Simple Summary
Mesothelioma is a deadly disease with few treatment options. Phytocannabinoids derived from the cannabis plant are garnering interest for their anti-cancer properties, however very little is known about their effects in mesothelioma. We aimed to assess whether phytocannabinoids have anti-cancer effects in mesothelioma and potential modes of action. We showed that several phytocannabinoids inhibited growth of mesothelioma cells, with two phytocannabinoids, cannabidiol (CBD) and cannabigerol (CBG), being the most potent. CBD and CBG also inhibited mesothelioma cell migration and invasion. Gene expression analysis highlighted signalling pathways that play a role in how CBD and CBG may exert their anti-cancer effects. CBD and CBG were unable to increase survival in a rat model of mesothelioma but this may be due to limitations in the drug delivery method.
Abstract
Mesothelioma is an aggressive cancer with limited treatment options and a poor prognosis. Phytocannabinoids possess anti-tumour and palliative properties in multiple cancers, however their effects in mesothelioma are unknown. We investigated the anti-cancer effects and potential mechanisms of action for several phytocannabinoids in mesothelioma cell lines. A panel of 13 phytocannabinoids inhibited growth of human (MSTO and H2452) and rat (II-45) mesothelioma cells in vitro, and cannabidiol (CBD) and cannabigerol (CBG) were the most potent compounds. Treatment with CBD or CBG resulted in G0/G1 arrest, delayed entry into S phase and induced apoptosis. CBD and CBG also significantly reduced mesothelioma cell migration and invasion. These effects were supported by changes in the expression of genes associated with the cell cycle, proliferation, and cell movement following CBD or CBG treatment.

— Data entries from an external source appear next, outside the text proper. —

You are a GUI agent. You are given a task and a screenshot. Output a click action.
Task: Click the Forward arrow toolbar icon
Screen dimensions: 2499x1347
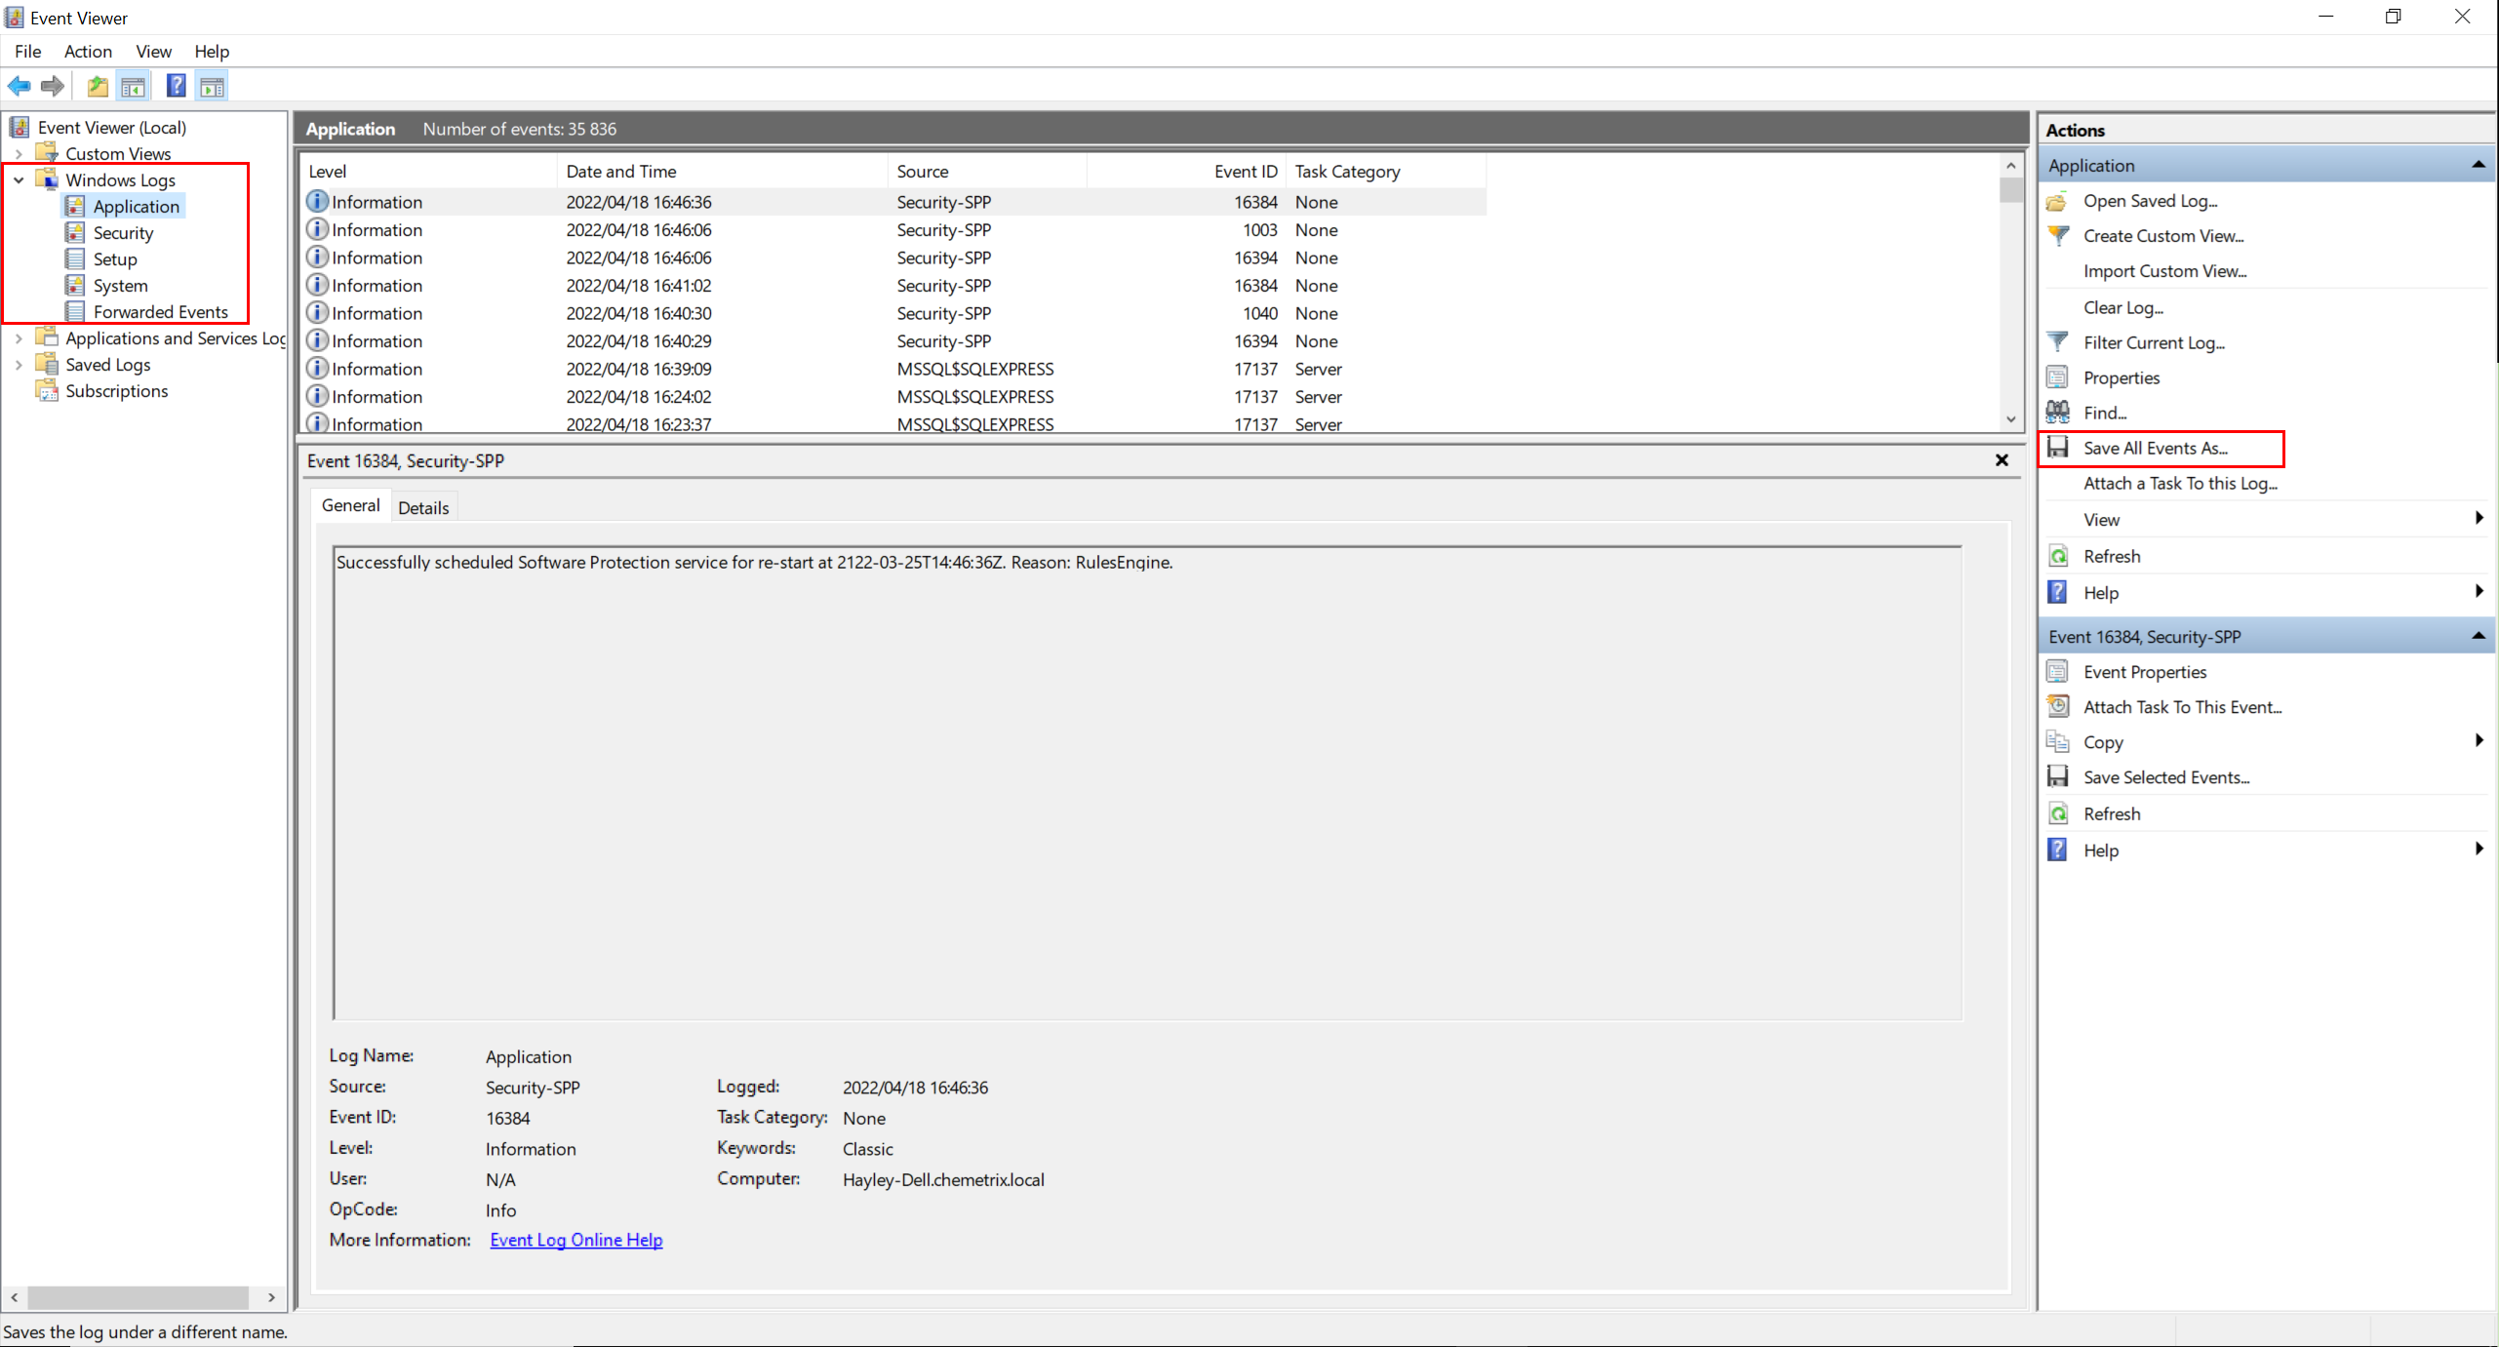(x=53, y=87)
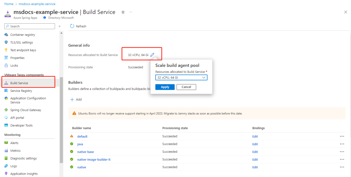
Task: Click the plus icon to Add a builder
Action: point(72,99)
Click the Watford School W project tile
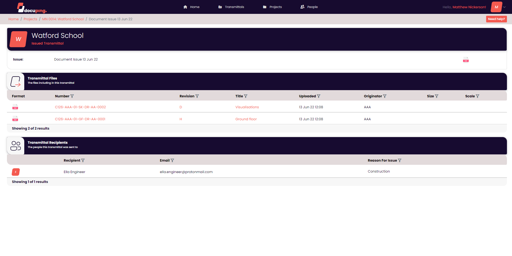Viewport: 512px width, 256px height. coord(18,39)
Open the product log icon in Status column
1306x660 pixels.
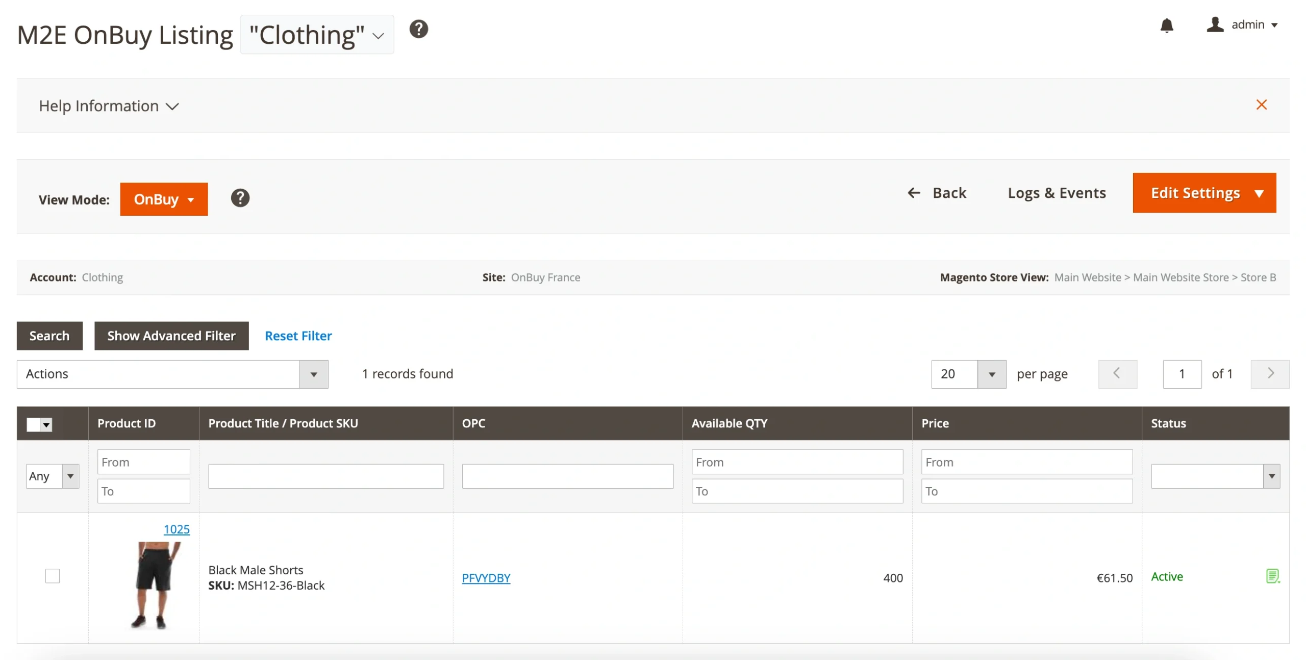[x=1272, y=576]
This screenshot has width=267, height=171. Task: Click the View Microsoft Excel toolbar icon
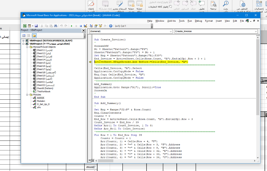click(25, 26)
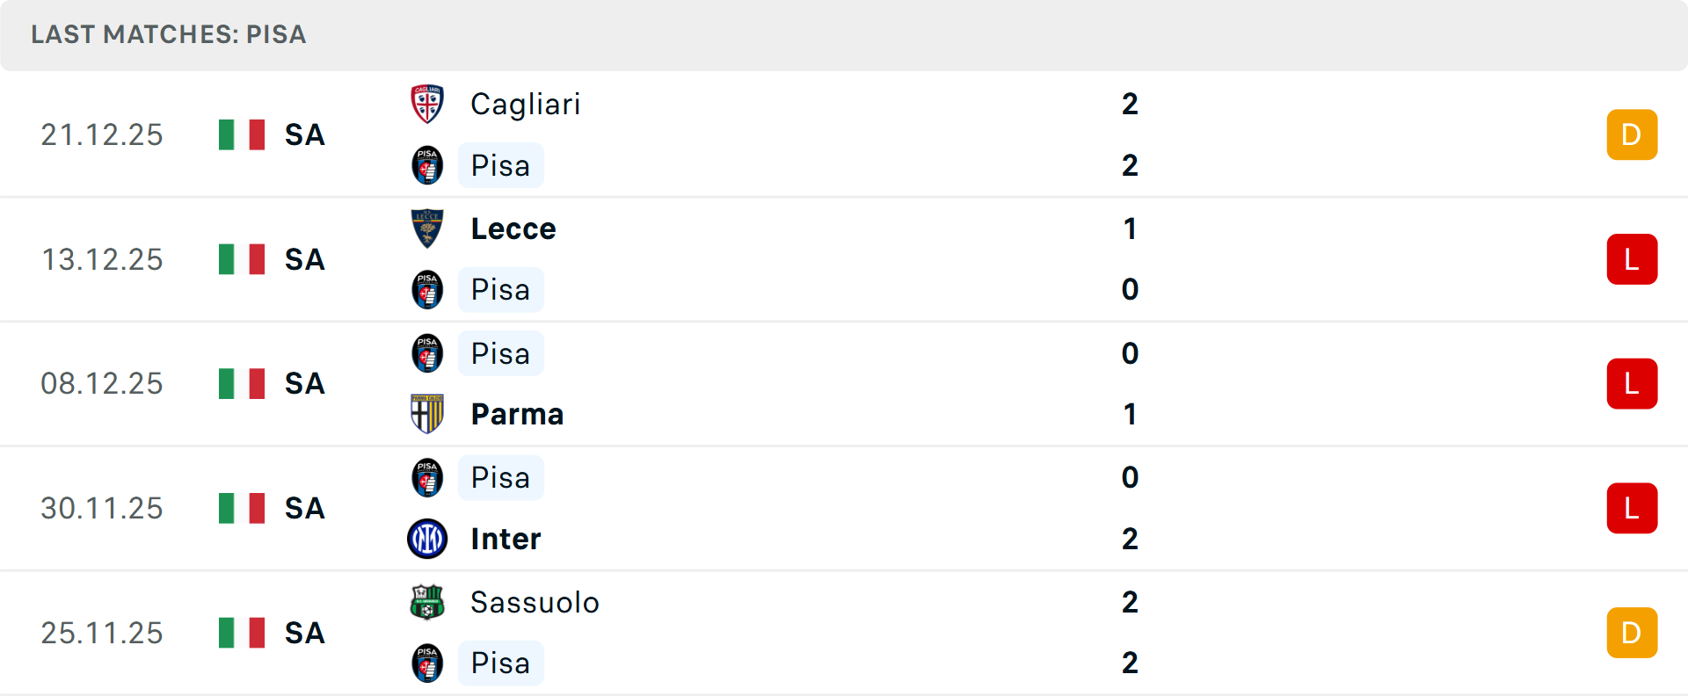Open the Cagliari team link
Viewport: 1688px width, 696px height.
[x=525, y=104]
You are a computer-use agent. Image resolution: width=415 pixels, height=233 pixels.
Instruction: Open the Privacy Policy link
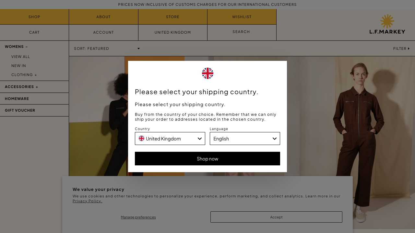pyautogui.click(x=88, y=201)
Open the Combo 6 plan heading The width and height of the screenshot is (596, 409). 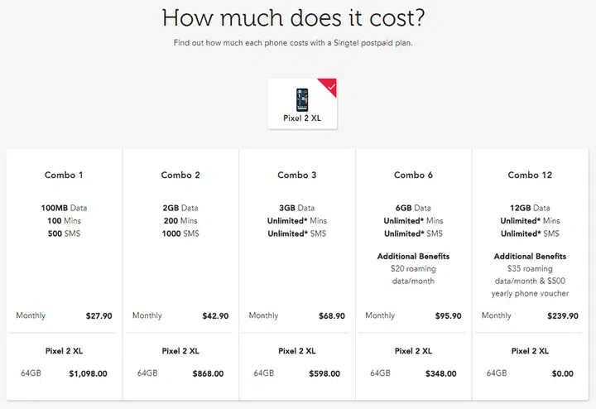click(413, 176)
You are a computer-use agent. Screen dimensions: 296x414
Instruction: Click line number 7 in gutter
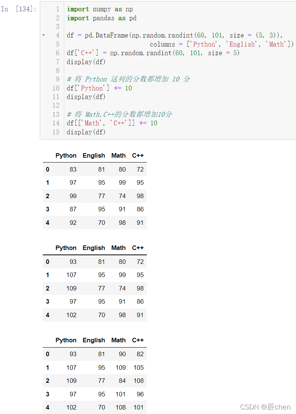pos(57,62)
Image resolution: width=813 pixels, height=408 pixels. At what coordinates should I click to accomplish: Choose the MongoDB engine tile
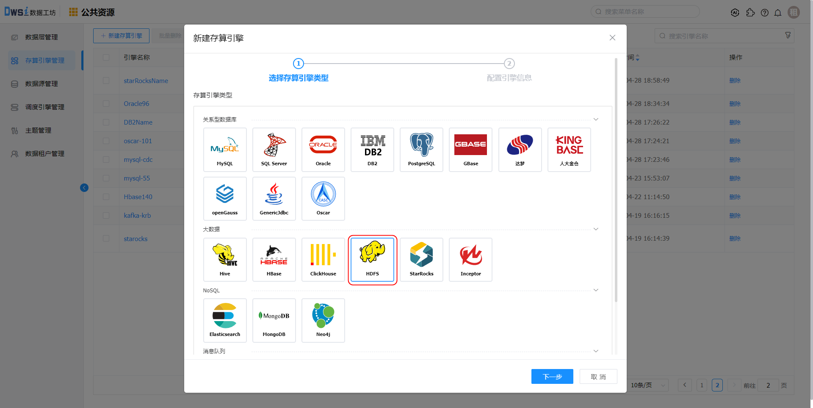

Gene expression levels of CNR1, GPR55, and 5HT1A also increased with CBD or CBG treatment. However, treatment with CBD or CBG in a syngeneic orthotopic rat mesothelioma model was unable to increase survival. Our data show that cannabinoids have anti-cancer effects on mesothelioma cells in vitro and alternatives of drug delivery may be needed to enhance their effects in vivo.